**WHAT THE TASK ASKS**.
Print all of the records below again without a single difference.

**DATA FOR REVIEW**.
▼

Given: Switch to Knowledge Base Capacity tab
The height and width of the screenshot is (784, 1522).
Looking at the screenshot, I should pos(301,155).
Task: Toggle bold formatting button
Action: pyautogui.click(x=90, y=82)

▲

**EXERCISE RESULT**.
Given: Switch to Knowledge Base Capacity tab
The height and width of the screenshot is (784, 1522).
Looking at the screenshot, I should pos(301,155).
Task: Toggle bold formatting button
Action: pyautogui.click(x=90, y=82)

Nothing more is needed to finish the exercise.